Excerpt provided:
......
Wednesday, 23 December 2015

Siachen Story Part 3 - Life at 20,500 Feet

    Also read: Siachen Story Part 2 - Deployment

    We stayed holed up in that bunker till about 6:30 pm, when it become dark and the shelling stopped. My first exposure to being under fire was for almost ten hours. I met the officer and his men who were in the OP bunker - all grinning from ear to ear on seeing their 'reliever', and were they relieved! Next few hours were spent trying to understand the layout of the post, all of 20 x 20 metres on a saddle formed between two peaks. I also had to understand the lay of the ground, enemy positions, gun locations and understand the map well. All at night.
       
     I was to live in an ice bunker or 'cave', 8ft x 10ft along with my OP team and a nursing assistant who had already spent some time on the post. Since the bunker was barely 4 feet high, we had to crawl in through a tunnel that was curved to keep out splinters and the snow, and I realized that the roof was supported by  the tail frame of a Cheetah helicopter! And the only officer in the bunker had the privilege of keeping his personal stuff on  the shelves patched up within the frame. We had central heating - four perpetually burning stoves kept in the centre of the bunker, belonging to each man, and individual lighting - those bulbs that we'd carried along from our unit. The interior was soot blackened because of the stoves and dark in spite of the small bulbs that were on throughout the day. One corner was dedicated to our food stores: cartons of condensed milk, nuts and chocolates, packaged juices, and a whole lot more. In fact, this was what Siachen was famous for - the unending supplies of expensive and high quality packaged food that was way beyond the reach of most soldiers and officers outside of Siachen. The stoves were used for heating as well as cooking. Thanks to kerosene, which does  not freeze even at -50C! Every trip in the open or in the OP bunker for observation duties was followed by hot water treatment - essentially putting your hands and feet in a container full of hot water to thaw them out. Since there were no buckets on the post, jerry cans cut along the cross section made a perfect flat water container.
......
Duplicate everything in the Siachen bunker text from "We stayed holed" down to "All at night.".

Records supplied:
......
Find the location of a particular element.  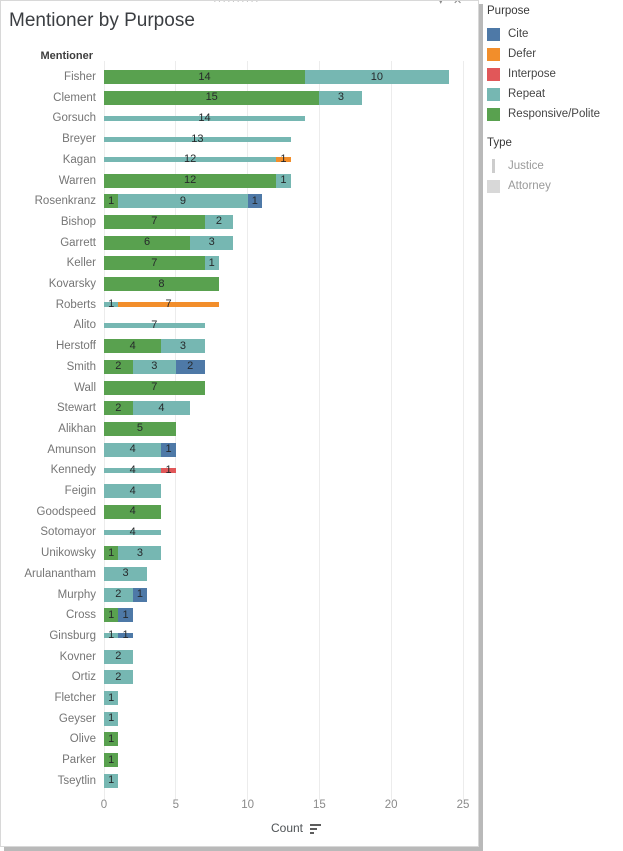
......
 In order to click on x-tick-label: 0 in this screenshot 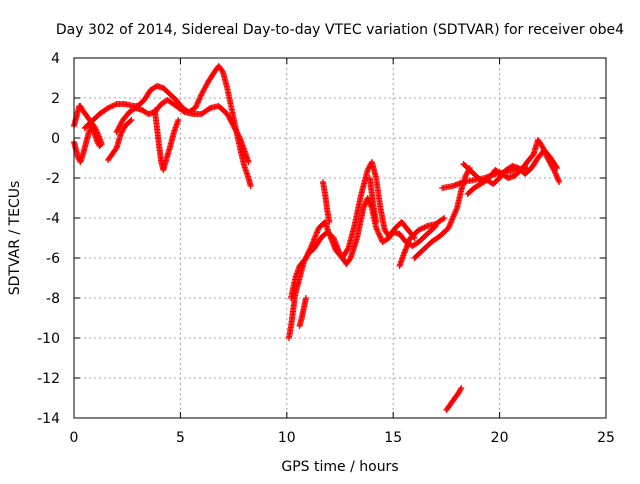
......
Result:
We stayed holed up in that bunker till about 6:30 pm, when it become dark and the shelling stopped. My first exposure to being under fire was for almost ten hours. I met the officer and his men who were in the OP bunker - all grinning from ear to ear on seeing their 'reliever', and were they relieved! Next few hours were spent trying to understand the layout of the post, all of 20 x 20 metres on a saddle formed between two peaks. I also had to understand the lay of the ground, enemy positions, gun locations and understand the map well. All at night.